Más difícil será su relación con los grandes latifundistas, casta arcaica y feudal, que querría mantener sus inmensos latifundios y posición social anclados en la era de la esclavitud. El mayor, o cuando menos uno de los mayores retos de Lula, es hacer realidad una reforma agraria, en un país donde 517 latifundistas poseen propiedades que superan en extensión a la Unión Europea. Frente a ellos, 20 millones de precaristas esperan que Lula cumpla una de sus grandes promesas: dar tierras a millones de parias. Lula, al contrario que Hugo Chávez, puede gobernar libre de los calibanes que, en otros tiempos y países, han liquidado, en algunos casos brutalmente y en otros sin detenerse en florituras, los procesos reformistas iniciados desde el gobierno. Ello explica las expectativas levantadas por Lula en Brasil y Latinoamérica. La primer economía de la región, el segundo país más grande y poderoso del continente, se encuentra en manos de un hombre de izquierda, cuyo partido viene gobernando desde hace años ciudades y pueblos. Brasil no ofrece las fragilidades de Venezuela, en fase avanzada de desintegración, ni las precariedades de Ecuador, los otros dos países gobernados por reformistas. Y así avanza la idea de que Lula puede asumir el liderazgo mantenido por Fidel Castro y Cuba por décadas y encabezar el resurgimiento de la izquierda y de la esperanza en una región abatida.
Las condiciones están dadas, sin que ello lleve a abandonar una necesaria prudencia, pues es pertinente no olvidar las duras limitaciones que enfrenta Lula. La deuda externa de Brasil (235.000 millones de dólares) condiciona no sólo los programas económicos, sino la capacidad de tomar decisiones políticas. La oligarquía latifundista brasileña actúa en muchos casos como un Estado dentro del Estado.

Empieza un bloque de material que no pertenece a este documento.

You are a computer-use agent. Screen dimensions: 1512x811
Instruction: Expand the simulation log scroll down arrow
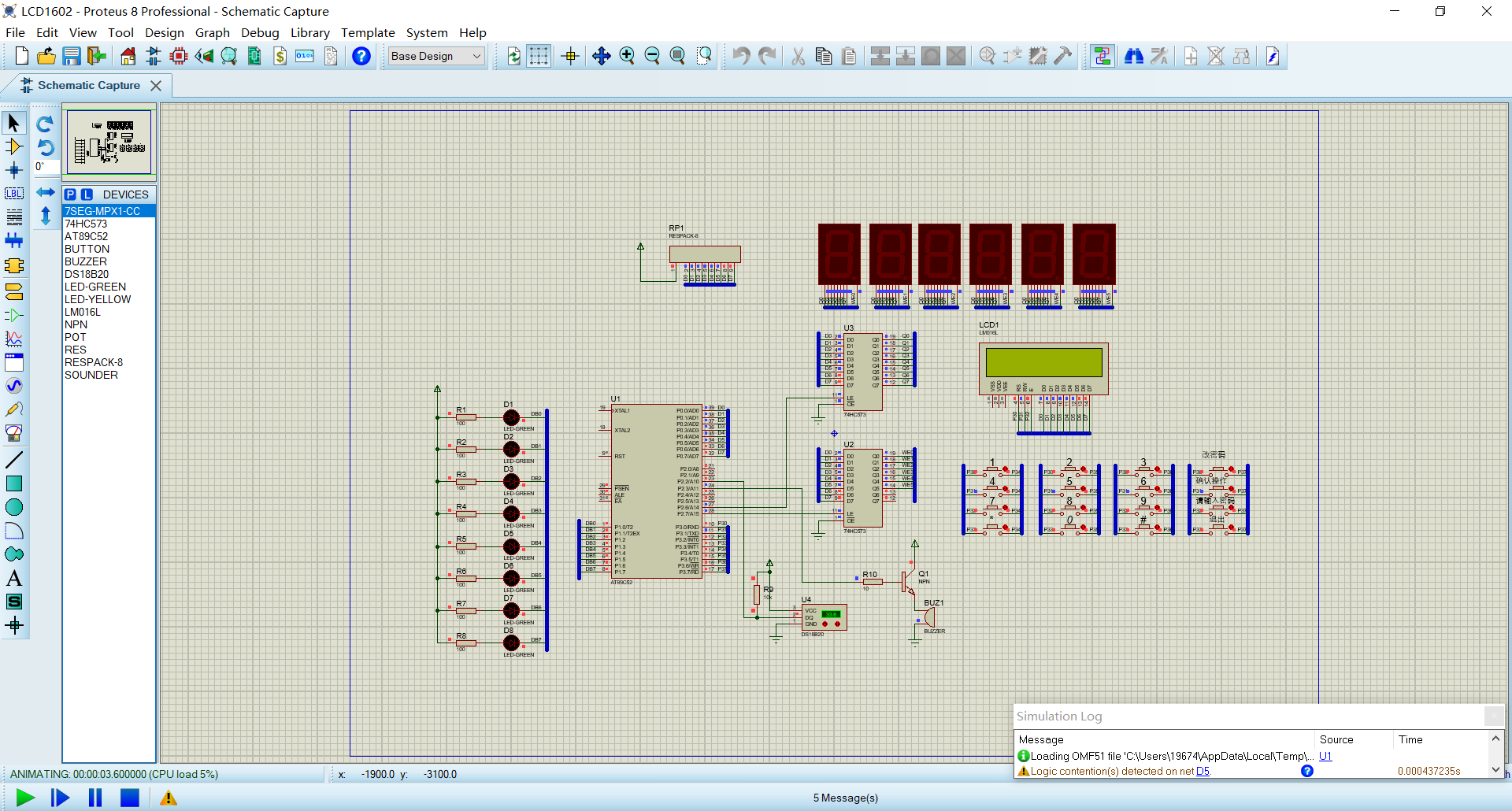coord(1495,770)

Las multinacionales, en fin, controlan el 62% del comercio exterior, el 82% del comercio marítimo, el 80% de la industria farmacéutica, el 90% del cemento y la totalidad de la producción automotriz, por mencionar algunos ámbitos. Pese a ello, Lula tiene condiciones inigualables en la historia de Brasil y Latinoamérica para abrir una vía de futuro a la región. Hay quienes, escépticos, piensan que, ante los halagos del poder, Lula puede convertirse en la versión brasileña de Fernando de la Rúa, que ganó la presidencia argentina al frente de una coalición de centro-izquierda para acabar huyendo en helicóptero tras un baño de sangre. No se parecen en nada de la Rúa y Lula. Lo cierto es que, después de una década larga y dolorosa de derrotas, la izquierda resurge en Latinoamérica y puede tener en Lula su nuevo paradigma. (*) Profesor de Derecho Internacional Público y Relaciones Internacionales en la Universidad Autónoma de Madrid.